Notably, in his statement, Cosgrave makes no mention of the political remarks he made that led to his departure seven months ago (with social media posts he made at the time also being deleted). Instead, Cosgrave is going for de-escalation with a planned shift in focus to smaller groups.
“As Web Summit gets bigger, our goal must be to make it smaller for our attendees. More intimate. More pleasant. More community focused,” he writes.
In this way, the move is reminiscent of Mark Zuckerberg’s turn to Facebook’s “community” in the wake of the social network’s massive post-2016 election scandal (Cambridge Analytica, election manipulation, congressional hearings, and the rest).
Smaller groups, of course, give a larger entity—whether it’s a social network or an event—a way to accommodate different agendas and viewpoints. More opportunistically, as with Facebook, the emphasis on community is a counterweight to Web Summit’s larger business goal: scale, in Web Summit’s case to grow its conference empire by getting as many people and companies as possible to pay for to attend its events.

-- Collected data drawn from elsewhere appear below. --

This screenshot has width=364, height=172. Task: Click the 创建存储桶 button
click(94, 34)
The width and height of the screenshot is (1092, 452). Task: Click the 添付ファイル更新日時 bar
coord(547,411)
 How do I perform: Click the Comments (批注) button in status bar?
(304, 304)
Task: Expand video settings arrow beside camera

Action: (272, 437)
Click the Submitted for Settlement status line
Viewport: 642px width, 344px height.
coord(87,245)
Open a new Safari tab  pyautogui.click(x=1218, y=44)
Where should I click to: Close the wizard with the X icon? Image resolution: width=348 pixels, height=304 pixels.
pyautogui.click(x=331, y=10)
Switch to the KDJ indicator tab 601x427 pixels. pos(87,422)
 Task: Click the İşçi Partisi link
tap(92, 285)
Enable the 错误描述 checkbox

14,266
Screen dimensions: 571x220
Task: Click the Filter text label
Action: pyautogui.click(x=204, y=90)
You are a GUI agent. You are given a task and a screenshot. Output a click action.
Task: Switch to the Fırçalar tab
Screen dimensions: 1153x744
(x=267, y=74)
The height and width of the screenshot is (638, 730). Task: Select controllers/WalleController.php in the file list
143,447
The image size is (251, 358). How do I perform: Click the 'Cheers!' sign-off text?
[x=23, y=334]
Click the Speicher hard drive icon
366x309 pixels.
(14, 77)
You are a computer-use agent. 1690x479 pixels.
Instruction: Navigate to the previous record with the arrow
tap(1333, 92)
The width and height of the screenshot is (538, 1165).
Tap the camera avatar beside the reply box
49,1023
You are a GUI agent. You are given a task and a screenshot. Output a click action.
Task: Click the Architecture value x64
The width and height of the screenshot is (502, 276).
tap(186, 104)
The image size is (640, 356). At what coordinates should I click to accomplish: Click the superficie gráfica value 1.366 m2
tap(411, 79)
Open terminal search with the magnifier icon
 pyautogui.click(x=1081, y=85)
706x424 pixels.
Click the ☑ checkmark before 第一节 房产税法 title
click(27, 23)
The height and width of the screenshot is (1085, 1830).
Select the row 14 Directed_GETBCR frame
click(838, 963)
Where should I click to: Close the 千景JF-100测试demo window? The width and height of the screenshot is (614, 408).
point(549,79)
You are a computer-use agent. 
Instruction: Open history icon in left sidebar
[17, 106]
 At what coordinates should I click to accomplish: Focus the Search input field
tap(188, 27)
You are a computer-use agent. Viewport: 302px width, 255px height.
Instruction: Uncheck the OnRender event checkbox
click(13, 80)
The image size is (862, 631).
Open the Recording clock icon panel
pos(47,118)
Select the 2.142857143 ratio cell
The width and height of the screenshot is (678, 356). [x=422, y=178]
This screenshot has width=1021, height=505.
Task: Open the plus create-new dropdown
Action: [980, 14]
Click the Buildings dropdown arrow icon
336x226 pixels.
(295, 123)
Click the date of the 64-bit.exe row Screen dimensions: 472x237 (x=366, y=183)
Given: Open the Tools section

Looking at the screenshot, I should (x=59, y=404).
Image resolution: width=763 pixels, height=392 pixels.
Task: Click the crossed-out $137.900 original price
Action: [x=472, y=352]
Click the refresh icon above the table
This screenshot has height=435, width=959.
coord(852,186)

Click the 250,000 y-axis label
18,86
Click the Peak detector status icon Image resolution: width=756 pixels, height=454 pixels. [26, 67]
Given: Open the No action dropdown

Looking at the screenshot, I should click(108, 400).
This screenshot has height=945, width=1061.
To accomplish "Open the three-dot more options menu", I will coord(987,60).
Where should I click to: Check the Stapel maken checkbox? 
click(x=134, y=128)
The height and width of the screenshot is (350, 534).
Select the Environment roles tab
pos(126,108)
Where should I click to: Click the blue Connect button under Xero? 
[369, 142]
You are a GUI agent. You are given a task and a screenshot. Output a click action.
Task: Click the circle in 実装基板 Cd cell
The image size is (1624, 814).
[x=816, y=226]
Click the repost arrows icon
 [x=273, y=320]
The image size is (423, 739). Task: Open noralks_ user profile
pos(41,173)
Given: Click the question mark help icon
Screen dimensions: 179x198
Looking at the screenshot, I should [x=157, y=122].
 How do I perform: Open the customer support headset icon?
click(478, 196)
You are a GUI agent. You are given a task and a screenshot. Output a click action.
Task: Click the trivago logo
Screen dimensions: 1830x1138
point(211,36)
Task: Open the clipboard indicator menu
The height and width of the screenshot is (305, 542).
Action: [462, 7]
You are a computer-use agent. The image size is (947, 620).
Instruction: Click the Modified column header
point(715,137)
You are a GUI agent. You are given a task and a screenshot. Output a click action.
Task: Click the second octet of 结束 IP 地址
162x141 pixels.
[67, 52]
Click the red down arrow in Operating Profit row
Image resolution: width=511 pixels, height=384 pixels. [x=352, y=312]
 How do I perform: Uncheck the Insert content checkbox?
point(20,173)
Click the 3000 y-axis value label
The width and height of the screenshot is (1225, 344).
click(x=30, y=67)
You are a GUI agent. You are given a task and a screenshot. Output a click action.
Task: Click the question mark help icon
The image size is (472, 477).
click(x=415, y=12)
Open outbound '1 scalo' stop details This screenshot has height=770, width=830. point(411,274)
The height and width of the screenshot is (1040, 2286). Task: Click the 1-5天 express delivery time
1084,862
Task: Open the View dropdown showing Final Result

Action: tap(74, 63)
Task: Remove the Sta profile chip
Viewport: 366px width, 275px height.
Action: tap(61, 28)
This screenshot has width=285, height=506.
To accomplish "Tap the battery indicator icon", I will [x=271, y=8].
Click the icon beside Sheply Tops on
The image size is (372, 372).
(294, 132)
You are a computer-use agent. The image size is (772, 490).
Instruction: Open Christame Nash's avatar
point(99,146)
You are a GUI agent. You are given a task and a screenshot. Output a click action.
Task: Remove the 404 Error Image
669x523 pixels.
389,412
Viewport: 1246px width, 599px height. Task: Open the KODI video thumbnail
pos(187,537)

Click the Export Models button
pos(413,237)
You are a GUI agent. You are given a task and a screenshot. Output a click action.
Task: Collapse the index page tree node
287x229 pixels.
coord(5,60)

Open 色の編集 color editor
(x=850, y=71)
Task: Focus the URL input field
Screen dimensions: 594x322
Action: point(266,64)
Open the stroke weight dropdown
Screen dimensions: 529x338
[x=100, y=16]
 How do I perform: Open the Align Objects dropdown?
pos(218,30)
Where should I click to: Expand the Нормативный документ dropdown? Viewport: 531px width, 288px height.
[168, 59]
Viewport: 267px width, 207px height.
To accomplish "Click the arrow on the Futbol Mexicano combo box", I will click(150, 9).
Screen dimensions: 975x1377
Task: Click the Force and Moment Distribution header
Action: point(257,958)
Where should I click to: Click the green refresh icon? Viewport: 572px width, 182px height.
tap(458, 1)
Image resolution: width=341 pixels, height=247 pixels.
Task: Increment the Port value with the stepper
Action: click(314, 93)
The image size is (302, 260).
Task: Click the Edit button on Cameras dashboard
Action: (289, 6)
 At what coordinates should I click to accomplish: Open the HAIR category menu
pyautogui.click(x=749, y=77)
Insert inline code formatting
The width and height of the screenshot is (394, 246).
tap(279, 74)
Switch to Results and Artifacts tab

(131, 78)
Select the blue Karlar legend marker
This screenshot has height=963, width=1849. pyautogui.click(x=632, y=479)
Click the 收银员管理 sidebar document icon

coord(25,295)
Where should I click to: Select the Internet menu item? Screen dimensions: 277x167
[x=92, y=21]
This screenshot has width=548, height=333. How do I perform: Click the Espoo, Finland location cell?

Web Summit organizes a number of global technology conferences, the best known and largest of which is in Lisbon, which in recent years has attracted over 70,000 participants. The list also includes smaller invitation-only events under the F.ounders brand.
The flagship event went through a tumultuous period last year after it came under fire from its major tech sponsors, who pulled out of the event following Cosgrave’s remarks.
The controversy began when, shortly after October 7, the day Hamas massacred Israeli civilians, Cosgrave published figures for X on the human cost of the Israeli-Palestinian conflict between 2008 and 2023, but omitted the facts (and casualties) of this one. weekend.
In the face of an outcry, Cosgrave continued to double down on subsequent publications.
Cosgrave also published support for the Irish government’s criticism of Israel’s implied plans to cut off water and electricity to Gaza as part of its war plans.
This was the final straw for many of the Web Summit speakers, with the loudest voices of criticism coming from Israel-based VCs and founders, who were then supported by US-based tech founders and investors.
Subsequently, major sponsors including Microsoft and Google pulled out of the conference.
Under pressure, Cosgrave apologized for the offense caused by the posts and resigned as CEO. (Later, Israel indeed he did cut off water and electricity in Gaza.)
Ahead of the Lisbon event, the Web Summit quickly appointed Wikimedia CEO Catherine Maher as Cosgrave’s replacement CEO, even as Cosgrave retained 80% ownership of the business.
It was a very short tenure: Maher left Web Summit a few months later for a CEO role at NPR, leaving Cosgrave’s company rudderless once again, but also setting the stage for Cosgrave’s return.